The wood’s starting to fall apart now, so I’m torn about next steps. Simply reinforcing the current structure is obv an option (new planks, this time cedar, for instance) but I have a secondary concern: last year my tomatoes didn’t yield as much as previous years, and I hypothesize that this is because of being planted in basically the same spot for a couple successive years.
My longevity on this property is unknown, so I tend to skew toward less-permanent solutions for now.
I could buy a modular raised steel bed or two, and put them inside the existing “garden.” This would decrease the number of things I could plant, but I don’t grow all that much anyway (every year I try some new veg or class of veg, and most years the experiments are failures.)

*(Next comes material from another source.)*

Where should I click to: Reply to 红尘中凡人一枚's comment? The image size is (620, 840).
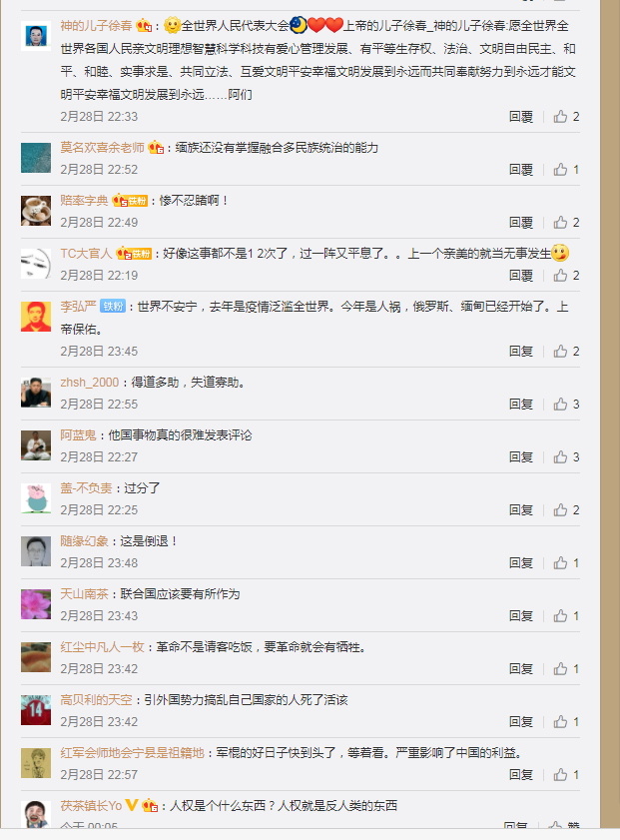(521, 669)
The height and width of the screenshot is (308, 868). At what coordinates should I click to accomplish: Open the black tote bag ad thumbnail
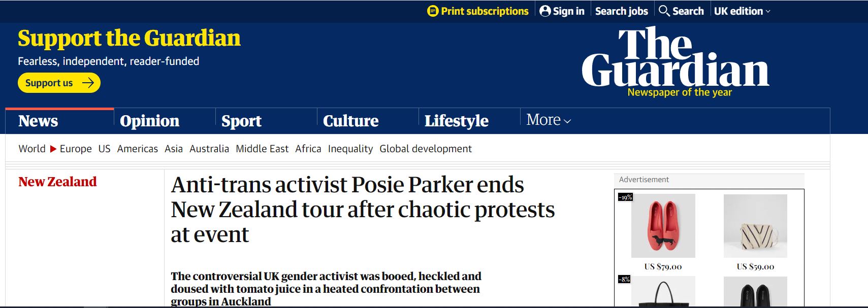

Another consideration is that the indeterminate tomatoes I exclusively grow require significant support, so that means solutions like growing them in small containers/grow bags won’t work (I tried it, it almost killed me.)
I picked up a cedar elevated garden bed yesterday at Lowe’s (very surprising - these sell out v v quickly, so I snagged their last one fast) that I initially thought I might convert to a potting bench. Having realized this is probably impractical, I might use this bed for things like lettuce and radishes. I have grown lettuce in the ground and in containers, and the container lettuce grows slightly less vigorously, but doesn’t get eaten by garden pests.